The Servant will be tried and sentenced with no one standing up for his defense; and he will die as a sin offering for the people's rebellion. This prophecy is not fulfilled by the prophet Isaiah, nor is it fulfilled by Israel as a covenant people. God through Isaiah continually condemns the people of Israel/Judah for their sins, so how can Israel be fit to be offered as a sin offering for its own redemption (see 53:10-11)? A sin offering according to the Law had to be unblemished (Lev 1:3, 10; 4:3, 14, 23, 28, 32; Num 28:3 (Tamid); etc.).

9 He was given a grave with the wicked, and his tomb is with the rich, although he had done no violence, had spoken no deceit.
The Servant is innocent of all wrong-doing and yet he is condemned to death with the "wicked" and is buried in a tomb of the rich.
Question: How is this passage fulfilled in the death of Jesus?
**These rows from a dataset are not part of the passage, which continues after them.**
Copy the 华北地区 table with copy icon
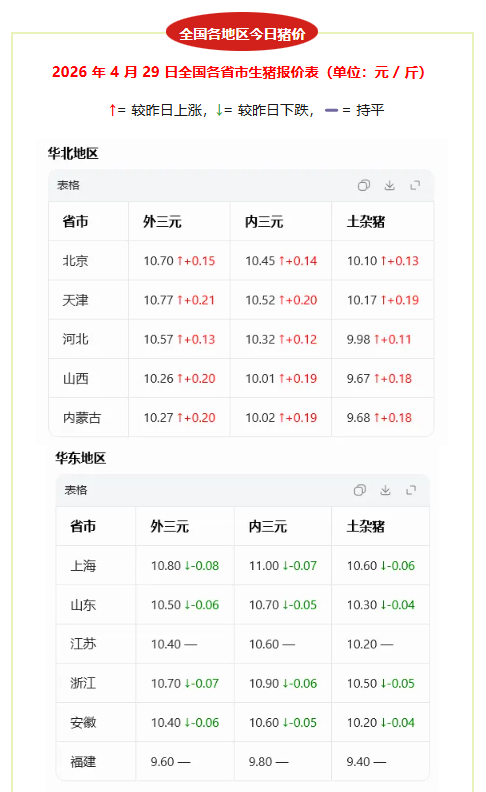This screenshot has width=486, height=792. 364,185
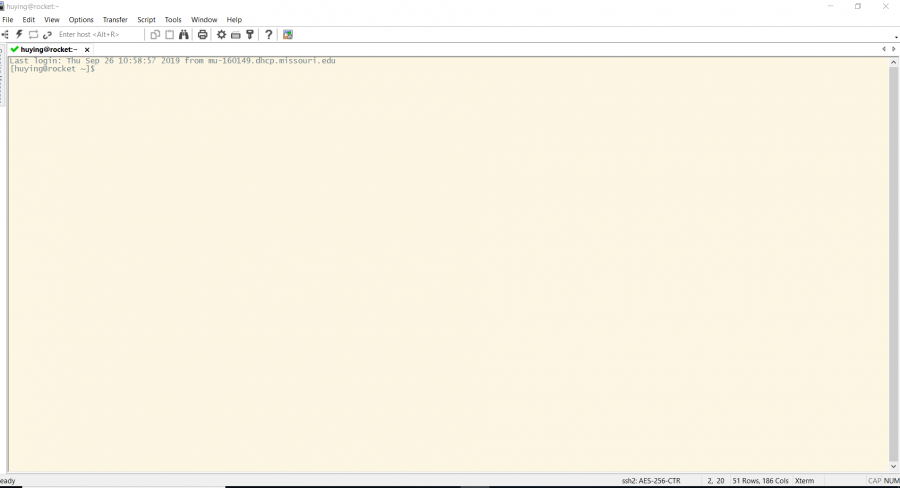This screenshot has height=488, width=900.
Task: Click the Help question mark icon
Action: pyautogui.click(x=268, y=35)
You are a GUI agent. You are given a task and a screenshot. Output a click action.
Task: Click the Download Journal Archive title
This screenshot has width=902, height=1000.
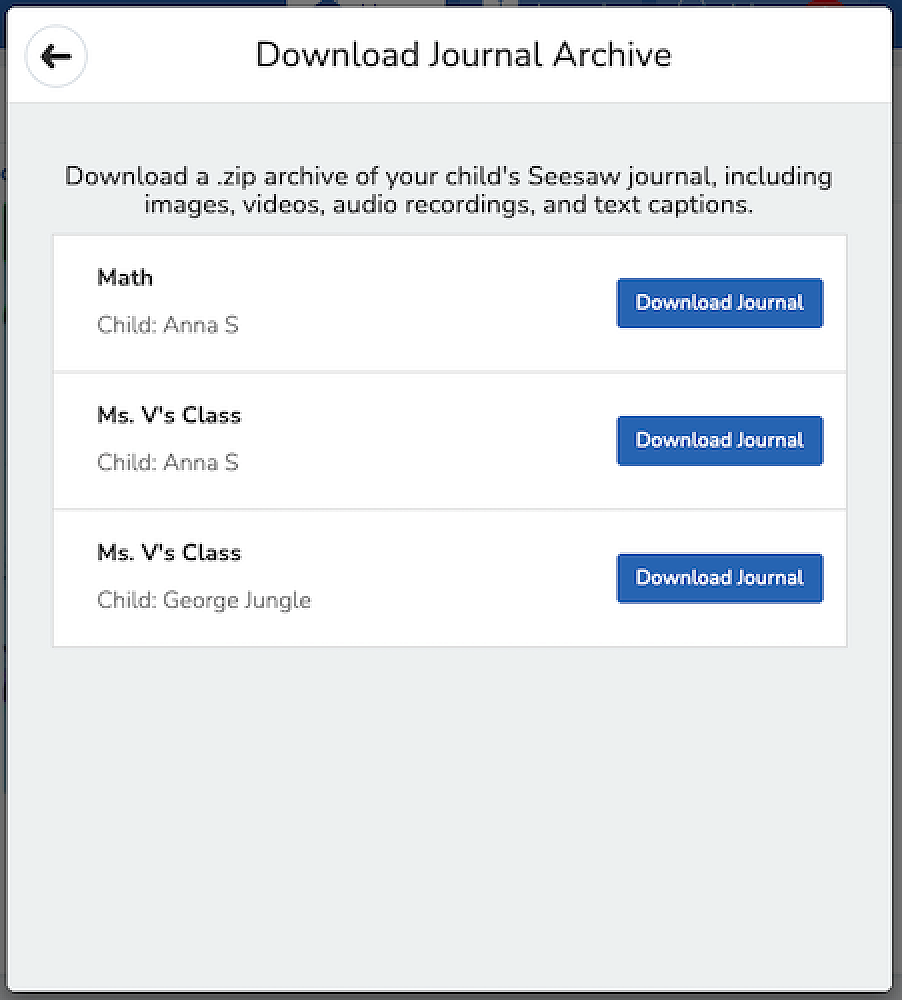coord(465,55)
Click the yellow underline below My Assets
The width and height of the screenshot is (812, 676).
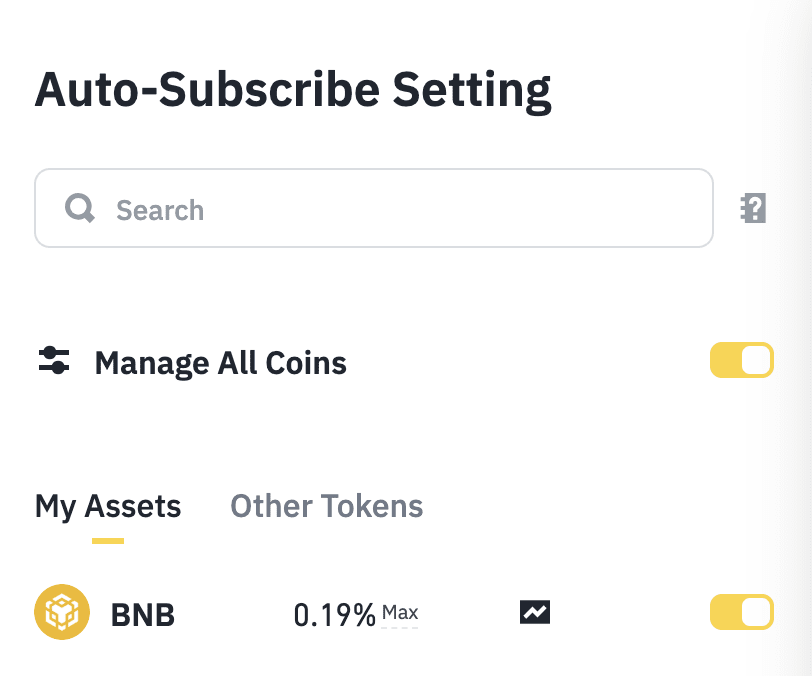coord(108,541)
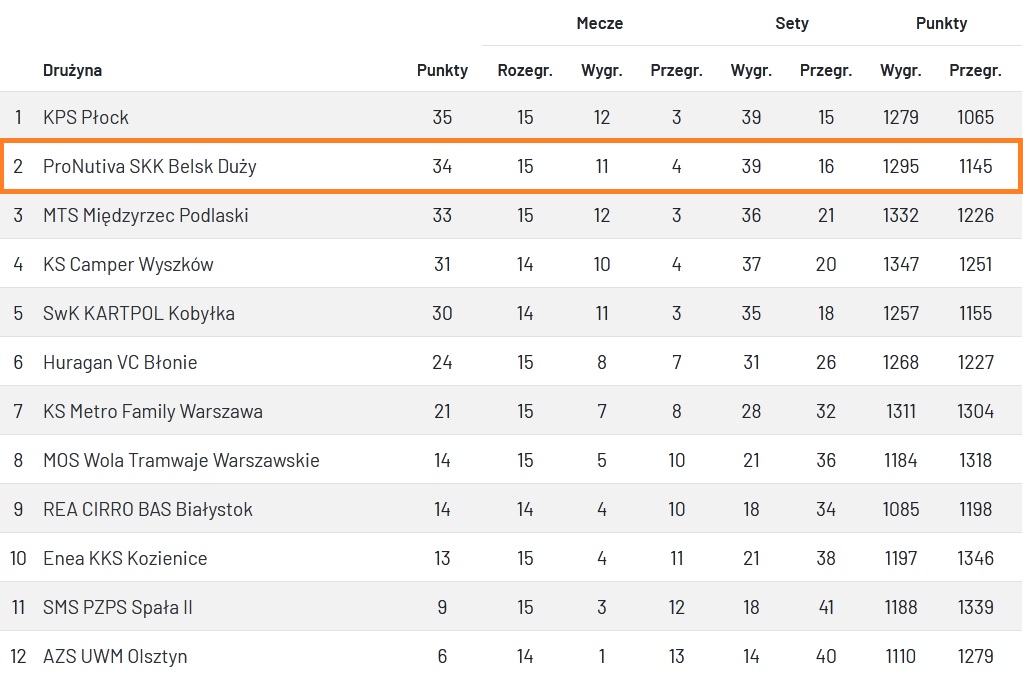Click the KPS Płock team name

pyautogui.click(x=86, y=117)
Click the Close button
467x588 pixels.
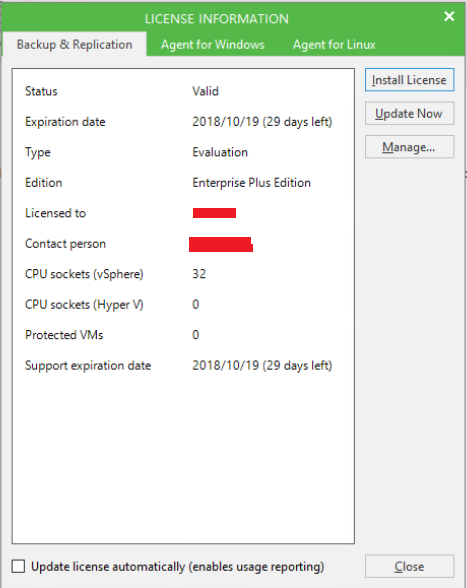pyautogui.click(x=409, y=566)
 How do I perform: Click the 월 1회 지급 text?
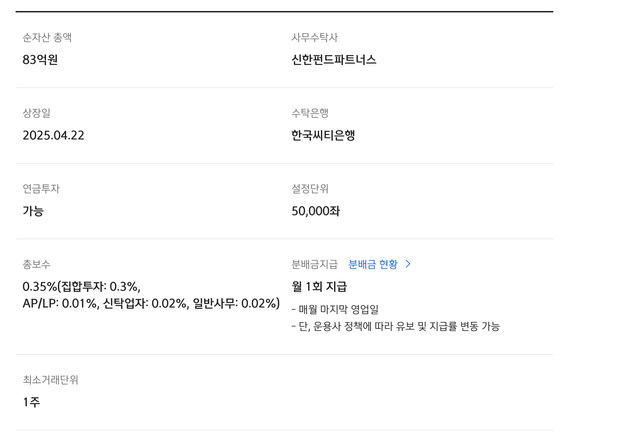point(319,287)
See Mt 27:38 and 57-60.
Answer: He was crucified in the company of criminals, but he was buried in the grave of a rich man, Joseph of Arimathaea.

Isaiah 53:10-12 ~ The Servant's Triumph
10 It was Yahweh's good pleasure to crush him with pain; if he gives his life as a sin offering, he will see his offspring and prolong his life, and through him Yahweh's good pleasure will be done. 11 After the ordeal he has endured, he will see the light and be content. By his knowledge, the upright one, my servant will justify many by taking their guilt on himself. 12 Hence I shall give him a portion with the many, and he will share the booty with the mighty, for having exposed himself to death and for being counted as one of the rebellious, whereas he was bearing the sin of many and interceding for the rebellious.

Question: How was Jesus "counted as one of the rebellious"? See Mt 27:11, 29, 37; Jn 19:12-21.
Answer: Jesus was "counted as one of the rebellious" in being condemned to death by the Romans for treason against Caesar on the charge that He claimed to be the "king of the Jews."

Because the Servant was obedient to the divine will of God by suffering for the sins of others, he will be rewarded by the Lord. He will know those who belong to his family (his "offspring") and he, though he died, will be blessed with a "long life."
Question: Who are Jesus' "descendants" what is the possible symbolic meaning of the reference to being blessed with a "long life"?
Answer: Jesus' "descendants" are the children born to the universal Church through the Sacrament of Christian baptism. The "long life" Jesus enjoys is the triumph of the resurrection through which God's "good pleasure will be done."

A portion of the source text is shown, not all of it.